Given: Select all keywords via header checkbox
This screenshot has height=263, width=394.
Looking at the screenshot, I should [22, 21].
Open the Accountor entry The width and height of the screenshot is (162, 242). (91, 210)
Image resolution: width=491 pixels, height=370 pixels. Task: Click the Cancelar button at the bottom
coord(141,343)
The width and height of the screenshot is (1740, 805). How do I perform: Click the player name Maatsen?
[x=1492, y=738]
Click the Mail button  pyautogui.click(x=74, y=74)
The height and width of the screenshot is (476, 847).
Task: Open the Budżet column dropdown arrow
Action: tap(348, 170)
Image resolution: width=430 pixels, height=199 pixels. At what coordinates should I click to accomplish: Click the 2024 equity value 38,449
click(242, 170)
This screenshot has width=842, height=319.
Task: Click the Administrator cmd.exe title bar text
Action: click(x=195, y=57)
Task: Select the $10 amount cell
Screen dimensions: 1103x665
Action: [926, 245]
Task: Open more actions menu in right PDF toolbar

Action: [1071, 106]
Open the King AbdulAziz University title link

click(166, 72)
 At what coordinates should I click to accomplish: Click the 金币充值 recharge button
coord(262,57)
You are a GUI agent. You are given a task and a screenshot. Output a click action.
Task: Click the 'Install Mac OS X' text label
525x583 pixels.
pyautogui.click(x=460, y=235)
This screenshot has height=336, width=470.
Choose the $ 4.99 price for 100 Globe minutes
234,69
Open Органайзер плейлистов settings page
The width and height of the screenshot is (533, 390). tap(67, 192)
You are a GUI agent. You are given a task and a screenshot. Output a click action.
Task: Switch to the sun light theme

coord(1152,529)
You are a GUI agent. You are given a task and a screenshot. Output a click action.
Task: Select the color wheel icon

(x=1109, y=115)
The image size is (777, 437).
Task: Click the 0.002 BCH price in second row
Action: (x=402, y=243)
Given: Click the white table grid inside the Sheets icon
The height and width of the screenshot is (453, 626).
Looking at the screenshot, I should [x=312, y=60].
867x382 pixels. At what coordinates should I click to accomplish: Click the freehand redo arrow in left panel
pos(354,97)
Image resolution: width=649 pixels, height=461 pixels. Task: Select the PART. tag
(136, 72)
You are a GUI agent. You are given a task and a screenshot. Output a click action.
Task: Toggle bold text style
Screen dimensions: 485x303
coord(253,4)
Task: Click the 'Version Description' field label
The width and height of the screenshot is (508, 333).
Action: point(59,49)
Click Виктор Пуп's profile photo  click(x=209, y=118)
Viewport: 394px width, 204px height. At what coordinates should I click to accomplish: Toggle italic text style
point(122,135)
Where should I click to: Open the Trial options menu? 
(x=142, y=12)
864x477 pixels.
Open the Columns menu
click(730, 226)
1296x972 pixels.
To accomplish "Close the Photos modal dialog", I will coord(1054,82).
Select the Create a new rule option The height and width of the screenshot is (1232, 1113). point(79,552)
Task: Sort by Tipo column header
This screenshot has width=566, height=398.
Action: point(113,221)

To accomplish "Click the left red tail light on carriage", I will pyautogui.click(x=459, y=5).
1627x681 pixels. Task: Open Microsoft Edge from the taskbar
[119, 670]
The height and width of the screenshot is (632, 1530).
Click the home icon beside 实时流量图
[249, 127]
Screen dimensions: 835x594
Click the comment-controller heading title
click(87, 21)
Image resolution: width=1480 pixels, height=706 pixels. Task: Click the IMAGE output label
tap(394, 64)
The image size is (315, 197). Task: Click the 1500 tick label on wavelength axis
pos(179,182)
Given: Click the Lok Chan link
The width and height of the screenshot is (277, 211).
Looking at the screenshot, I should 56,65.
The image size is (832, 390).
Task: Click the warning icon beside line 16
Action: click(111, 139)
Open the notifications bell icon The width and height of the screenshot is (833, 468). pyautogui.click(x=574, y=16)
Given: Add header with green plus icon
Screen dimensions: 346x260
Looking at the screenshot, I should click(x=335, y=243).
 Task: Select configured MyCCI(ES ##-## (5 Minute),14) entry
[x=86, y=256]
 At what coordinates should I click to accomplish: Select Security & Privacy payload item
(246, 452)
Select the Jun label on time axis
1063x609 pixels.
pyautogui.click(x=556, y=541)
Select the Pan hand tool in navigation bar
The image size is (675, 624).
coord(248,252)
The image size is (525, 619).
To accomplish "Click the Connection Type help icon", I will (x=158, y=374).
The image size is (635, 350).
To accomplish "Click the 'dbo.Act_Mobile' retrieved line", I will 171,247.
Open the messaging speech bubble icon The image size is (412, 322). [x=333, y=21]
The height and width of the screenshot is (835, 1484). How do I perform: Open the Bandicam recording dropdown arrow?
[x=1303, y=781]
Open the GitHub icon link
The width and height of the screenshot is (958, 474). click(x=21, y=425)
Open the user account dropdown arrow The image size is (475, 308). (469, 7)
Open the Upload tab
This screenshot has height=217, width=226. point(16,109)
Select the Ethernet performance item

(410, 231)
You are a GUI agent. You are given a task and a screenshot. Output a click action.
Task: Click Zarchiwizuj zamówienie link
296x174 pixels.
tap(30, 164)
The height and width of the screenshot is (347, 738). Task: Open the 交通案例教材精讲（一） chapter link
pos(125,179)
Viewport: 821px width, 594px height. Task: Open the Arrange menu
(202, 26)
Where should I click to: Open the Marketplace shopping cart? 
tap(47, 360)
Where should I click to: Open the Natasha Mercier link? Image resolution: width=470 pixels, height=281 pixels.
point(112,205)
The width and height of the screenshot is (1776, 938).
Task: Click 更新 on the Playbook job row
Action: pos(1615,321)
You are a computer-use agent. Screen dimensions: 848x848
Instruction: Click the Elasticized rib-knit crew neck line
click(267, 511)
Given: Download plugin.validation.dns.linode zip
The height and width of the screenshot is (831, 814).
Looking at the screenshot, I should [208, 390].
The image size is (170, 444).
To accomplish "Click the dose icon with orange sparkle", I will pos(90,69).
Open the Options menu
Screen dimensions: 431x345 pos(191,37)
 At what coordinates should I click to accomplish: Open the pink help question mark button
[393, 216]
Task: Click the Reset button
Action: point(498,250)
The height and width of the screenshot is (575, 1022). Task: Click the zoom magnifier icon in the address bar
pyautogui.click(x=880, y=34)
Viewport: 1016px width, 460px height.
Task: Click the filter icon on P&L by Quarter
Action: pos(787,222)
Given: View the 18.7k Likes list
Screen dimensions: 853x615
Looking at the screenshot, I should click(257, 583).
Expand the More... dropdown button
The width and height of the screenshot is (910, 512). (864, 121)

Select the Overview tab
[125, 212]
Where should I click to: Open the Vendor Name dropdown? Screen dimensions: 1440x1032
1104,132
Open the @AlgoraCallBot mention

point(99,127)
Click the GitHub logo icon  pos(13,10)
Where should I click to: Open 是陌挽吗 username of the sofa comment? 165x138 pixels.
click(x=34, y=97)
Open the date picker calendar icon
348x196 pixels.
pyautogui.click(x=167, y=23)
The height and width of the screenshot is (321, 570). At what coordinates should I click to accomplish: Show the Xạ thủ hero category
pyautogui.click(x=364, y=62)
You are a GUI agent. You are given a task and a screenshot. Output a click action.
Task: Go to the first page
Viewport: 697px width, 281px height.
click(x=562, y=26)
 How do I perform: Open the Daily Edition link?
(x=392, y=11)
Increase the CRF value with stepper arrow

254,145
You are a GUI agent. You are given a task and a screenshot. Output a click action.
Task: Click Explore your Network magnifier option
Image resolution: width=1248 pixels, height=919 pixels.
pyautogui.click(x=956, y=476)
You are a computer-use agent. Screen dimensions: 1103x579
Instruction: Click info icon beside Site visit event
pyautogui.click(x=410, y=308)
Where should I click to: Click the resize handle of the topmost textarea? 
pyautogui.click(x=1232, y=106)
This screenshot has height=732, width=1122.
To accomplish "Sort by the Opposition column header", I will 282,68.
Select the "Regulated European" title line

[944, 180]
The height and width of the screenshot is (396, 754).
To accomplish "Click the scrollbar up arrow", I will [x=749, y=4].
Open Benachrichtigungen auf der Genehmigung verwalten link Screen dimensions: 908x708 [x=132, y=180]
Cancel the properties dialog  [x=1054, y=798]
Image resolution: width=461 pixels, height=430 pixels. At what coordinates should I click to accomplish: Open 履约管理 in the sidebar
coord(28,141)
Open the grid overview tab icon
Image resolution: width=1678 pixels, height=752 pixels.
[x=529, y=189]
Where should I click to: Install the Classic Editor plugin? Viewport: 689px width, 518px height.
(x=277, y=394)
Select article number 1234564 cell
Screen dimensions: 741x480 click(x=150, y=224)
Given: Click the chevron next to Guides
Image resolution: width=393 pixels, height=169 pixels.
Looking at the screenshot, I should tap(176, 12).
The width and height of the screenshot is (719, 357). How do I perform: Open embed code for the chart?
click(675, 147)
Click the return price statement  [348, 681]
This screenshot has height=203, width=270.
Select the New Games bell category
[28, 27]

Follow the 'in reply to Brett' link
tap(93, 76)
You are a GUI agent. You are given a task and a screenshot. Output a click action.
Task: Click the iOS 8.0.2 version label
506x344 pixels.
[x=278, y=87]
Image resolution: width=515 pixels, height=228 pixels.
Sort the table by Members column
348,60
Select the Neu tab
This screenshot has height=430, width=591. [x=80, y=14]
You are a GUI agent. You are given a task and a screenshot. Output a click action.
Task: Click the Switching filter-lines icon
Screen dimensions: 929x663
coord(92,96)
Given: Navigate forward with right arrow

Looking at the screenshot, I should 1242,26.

> _Required task_: Return every line above that contains the string "computer".

> _Written answer_:
You are a computer-use agent. Screen dimensions: 848x848
You are a computer-use agent. Screen dimensions: 1103x579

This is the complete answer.